Our goal was to reduce the time to first defibrillation to four minutes. Our first corrective action was to train all of the nurses on the cardiac telemetry units to perform manual defibrillation using a conventional defibrillator. We repeated our time study several months after the training was completed and found that there was no significant improvement. We conducted attitudinal surveys of the nursing staff and discovered that despite the training, the nurses still did not feel comfortable delivering a shock in the absence of a physician.

Our next attempt to improve the time to defibrillation was to redesign our code team. The redesigned team was more efficient, but the time to first defibrillation did not improve.

Success At Last

In 1990, William Kaye, MD, then director of critical care medicine, suggested equipping the hospital with three AEDs. He was active in both national and international resuscitation practice and was convinced that the use of AEDs would improve our time to first defibrillation.

Physicians and nurses initially viewed the use of AEDs with skepticism. Despite the resistance, Kaye organized a pilot program to install six AEDs on two 30-bed telemetry units. All of the nurses on the telemetry unit participated in a two-hour training program that combined discussion of defibrillation theory and the actual use of an AED. After the training, all of the nurses were able to perform a three-shock defibrillation sequence using the AED in less than 2 minutes. The same nurses were retested in three to six months. Nearly all (95%) of the nurses were able to demonstrate the skill without further instruction.1

These nurses were the same group we had trained to use the conventional defibrillator. Attitudinal surveys about AED use found that these nurses were now much more likely to use it. In fact, they felt empowered by the AEDs because they could provide life-saving treatment without a physician being present.

The pilot program lasted 18 months. It proved to be so successful that we installed AEDs in all noncritical care areas of the hospital in the fall of 1991.

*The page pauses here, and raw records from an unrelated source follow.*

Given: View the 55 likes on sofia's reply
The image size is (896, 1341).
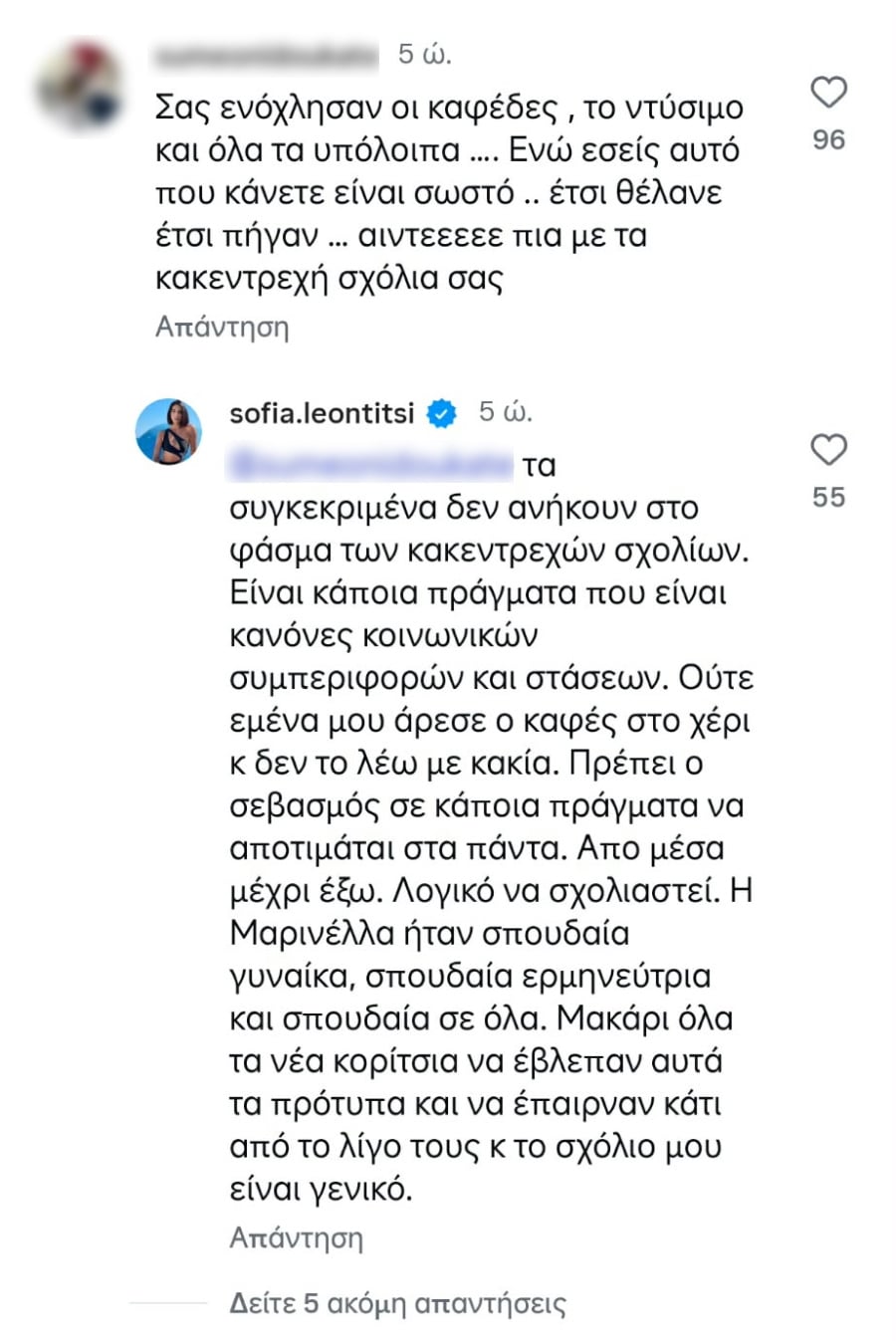Looking at the screenshot, I should 828,497.
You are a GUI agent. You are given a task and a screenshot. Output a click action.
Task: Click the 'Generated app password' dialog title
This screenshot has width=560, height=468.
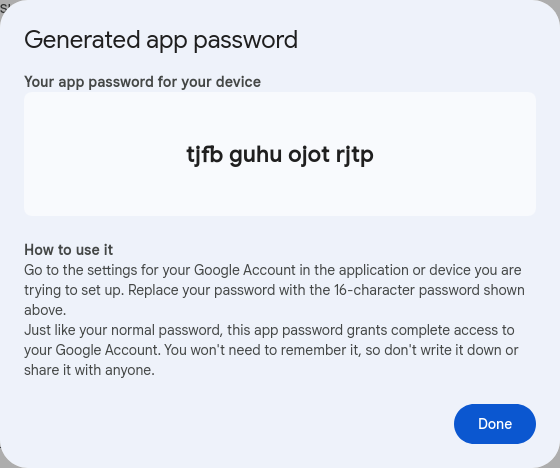(161, 40)
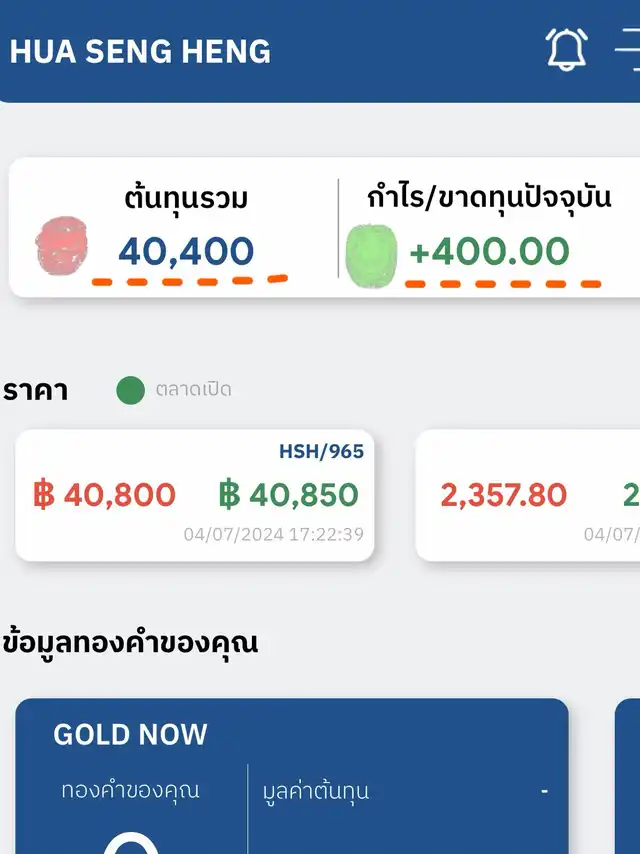Viewport: 640px width, 854px height.
Task: Select the HSH/965 price label
Action: point(321,452)
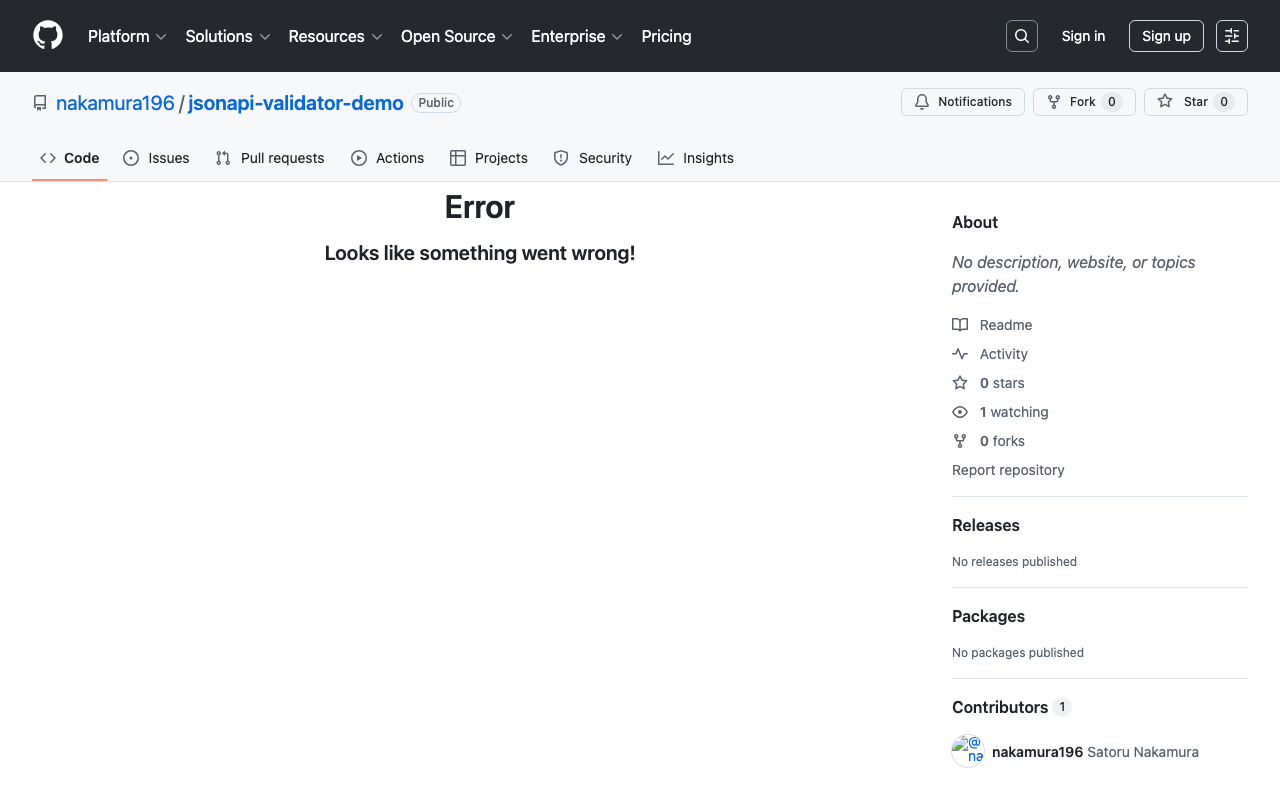Image resolution: width=1280 pixels, height=800 pixels.
Task: Open the Actions tab
Action: [388, 158]
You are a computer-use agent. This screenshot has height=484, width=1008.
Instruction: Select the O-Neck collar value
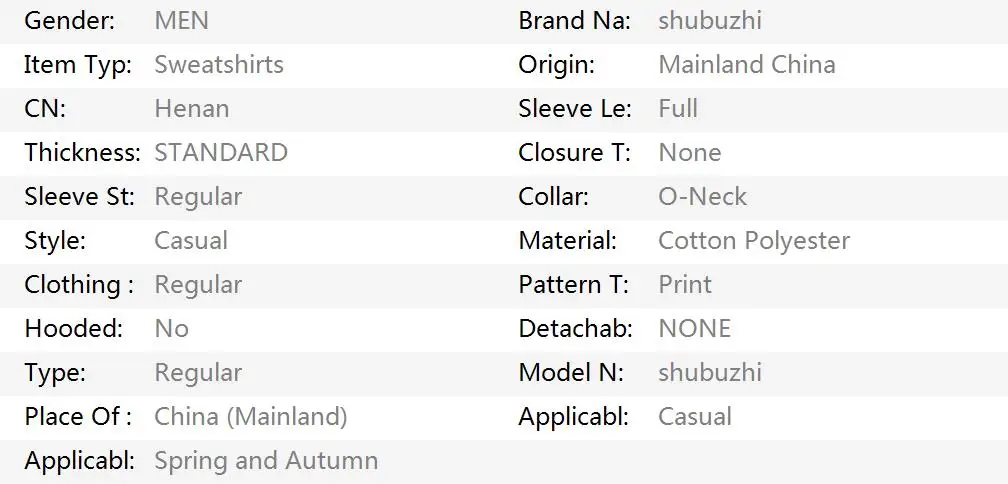[x=703, y=197]
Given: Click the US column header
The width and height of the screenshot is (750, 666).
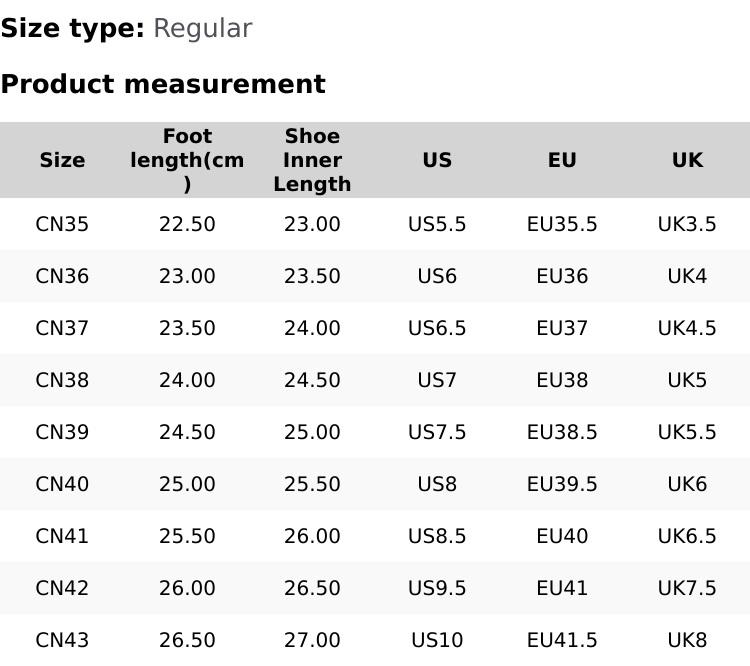Looking at the screenshot, I should 437,160.
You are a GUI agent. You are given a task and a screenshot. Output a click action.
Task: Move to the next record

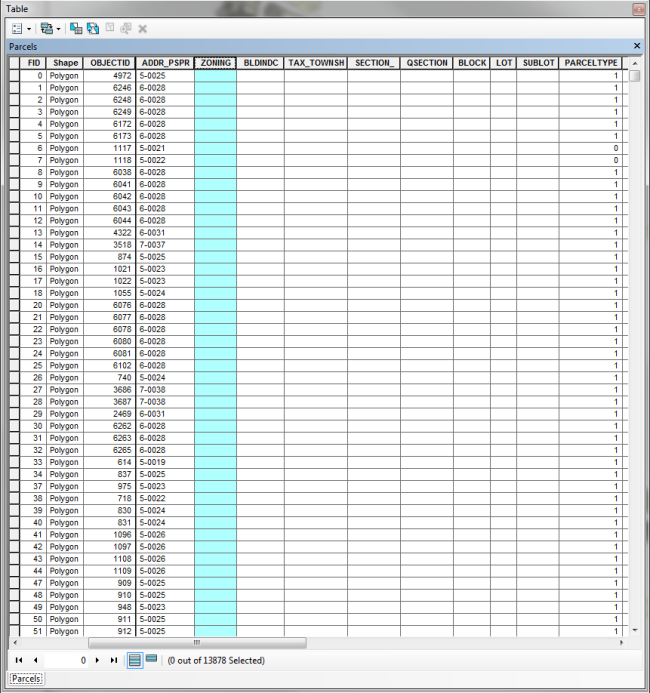97,660
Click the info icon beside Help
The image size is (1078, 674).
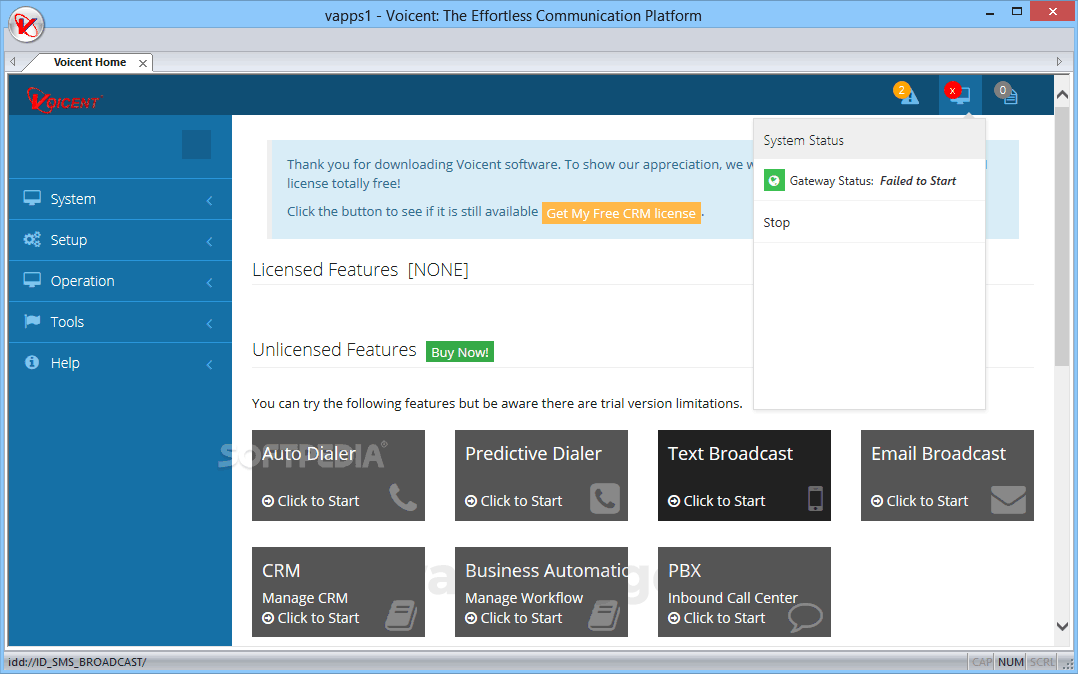(x=31, y=362)
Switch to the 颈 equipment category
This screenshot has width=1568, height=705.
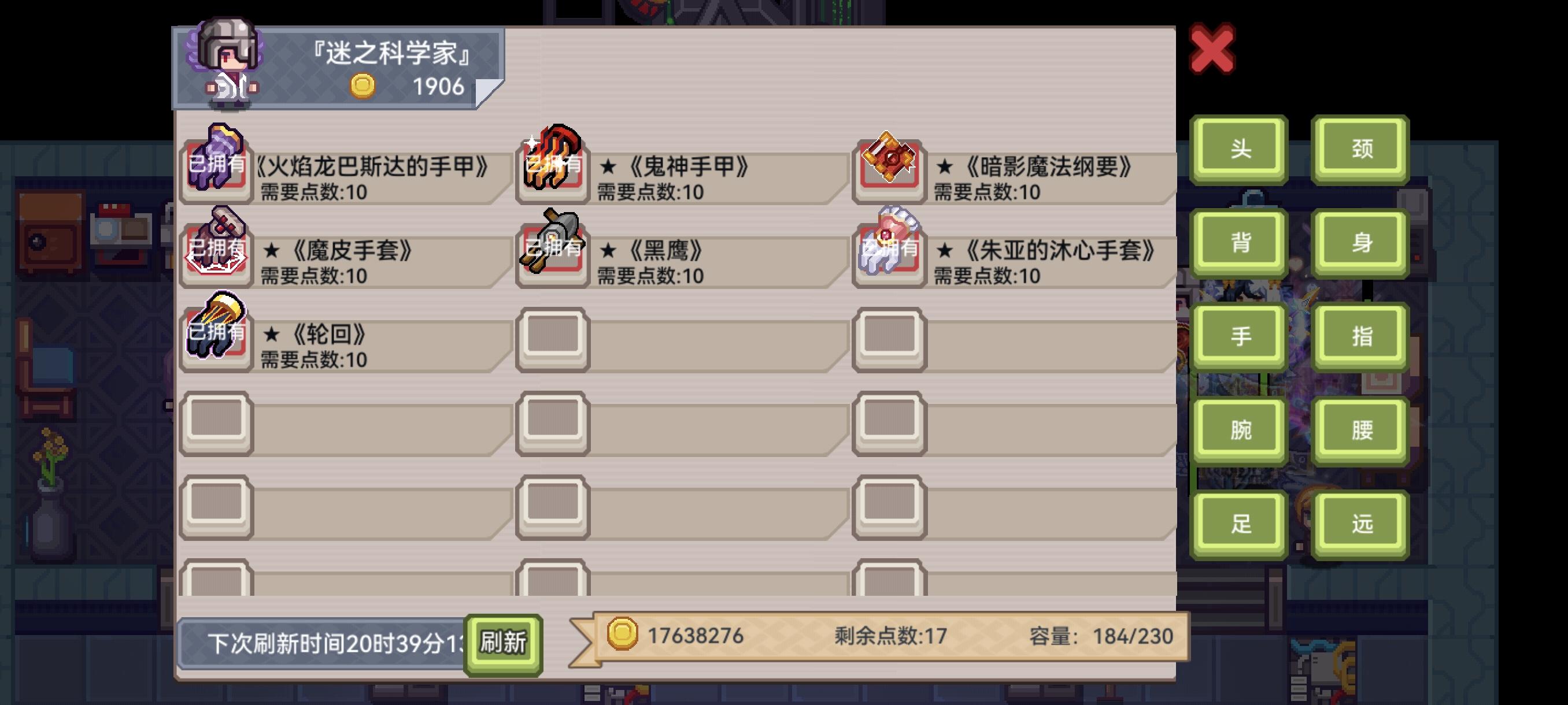[x=1361, y=149]
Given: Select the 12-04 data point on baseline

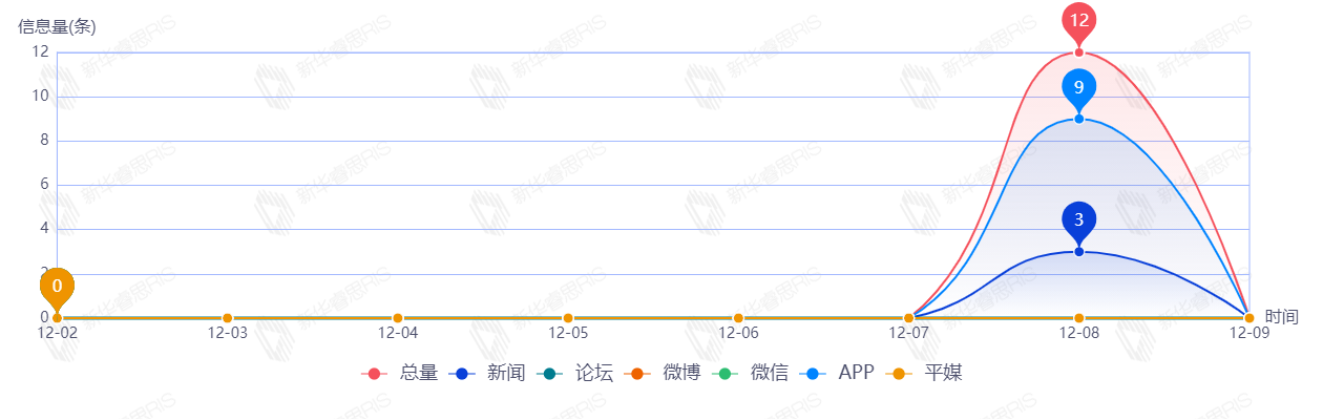Looking at the screenshot, I should coord(398,318).
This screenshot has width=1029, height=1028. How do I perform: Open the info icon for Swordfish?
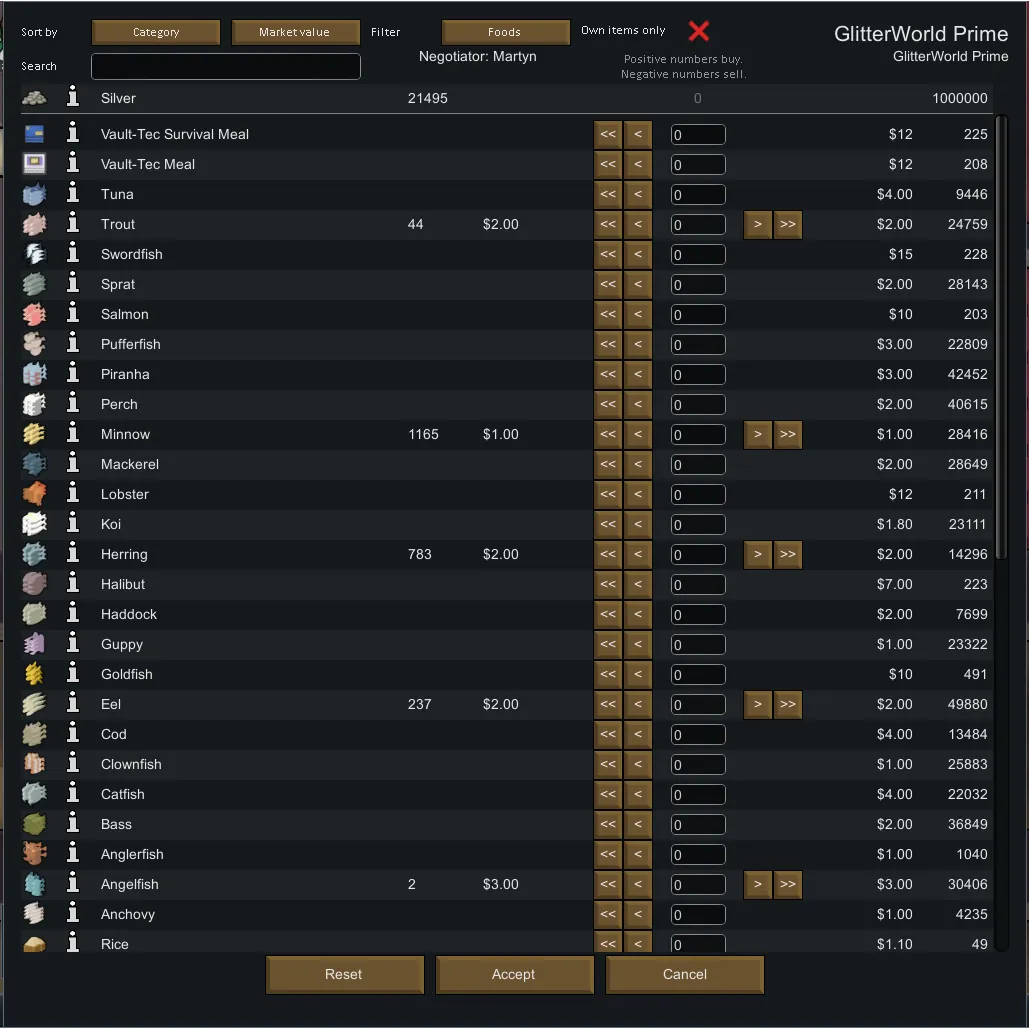coord(72,254)
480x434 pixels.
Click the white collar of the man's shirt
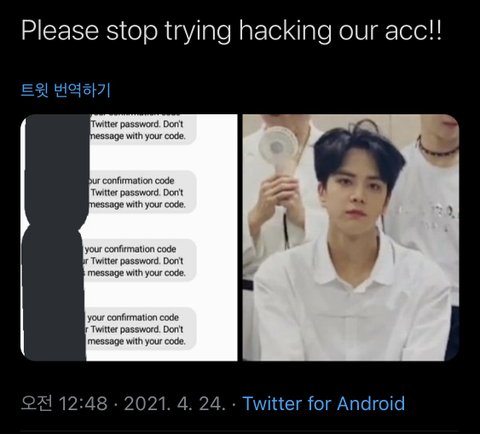click(352, 263)
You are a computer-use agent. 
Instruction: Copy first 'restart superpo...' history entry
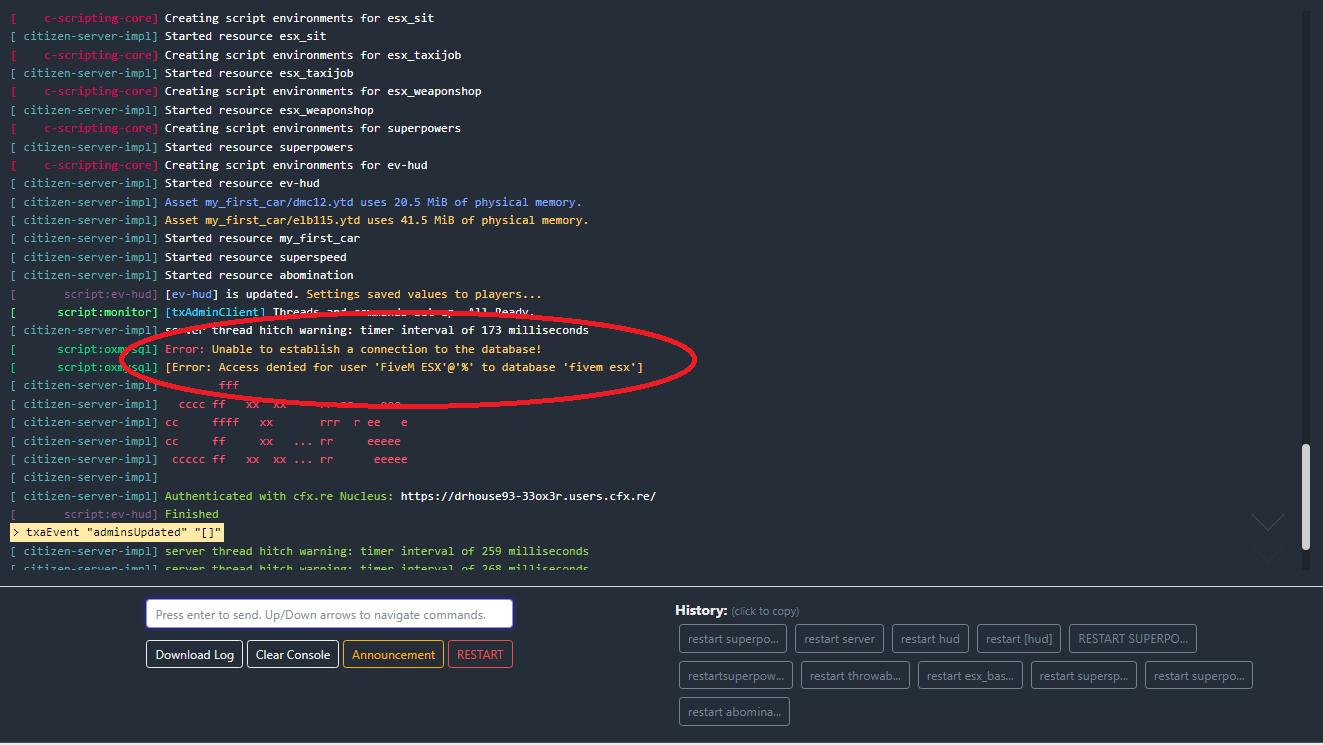pos(733,639)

Kaye and the resuscitation committee continued to monitor and analyze arrest data. Analysis of arrests where the AED was used on the original pilot units for the period from 1991 to 1995 revealed an amazing improvement. Patients with VT/VF arrests on whom the AED was used, had a 60% survival to discharge rate. Clearly the speed at which these patients were defibrillated was the significant factor.

A Pilot Becomes A Standard

Kaye has retired, but his legacy remains with The Miriam Hospital being the first hospital in the world to use AEDs on hospitalized patients. We have improved our time to first defibrillation to two minutes or less in noncritical care areas, and we have a survival-to-discharge rate for VT/VF victims that is consistently above the national average.

We think those statistics speak volumes. Many other hospitals have instituted their own AED programs. The 2000 guidelines published by the American Heart Association now recommend AED use in hospitals. It also has incorporated AED training into the Healthcare Provider BLS program.2

Since the use of AEDs in the hospital has a positive effect on patient outcomes, all 22 of our aging AEDs were replaced with new, state-of-the-art biphasic AEDs. We are committed to the two-tiered approach to defibrillation - it's just better patient care.

*Name has been changed.

References

  1. Kaye W, Mancini ME, Giuliano KK, et al. Strengthening the in-hospital chain of survival with rapid defibrillation by first responders using automated external defibrillators: training and retention issues. Ann Emerg Med. 1995;25:2, 163-168.

  2. The American Heart Association. Automated External Defribrillator. Circulation. 2000;4:I-68-69.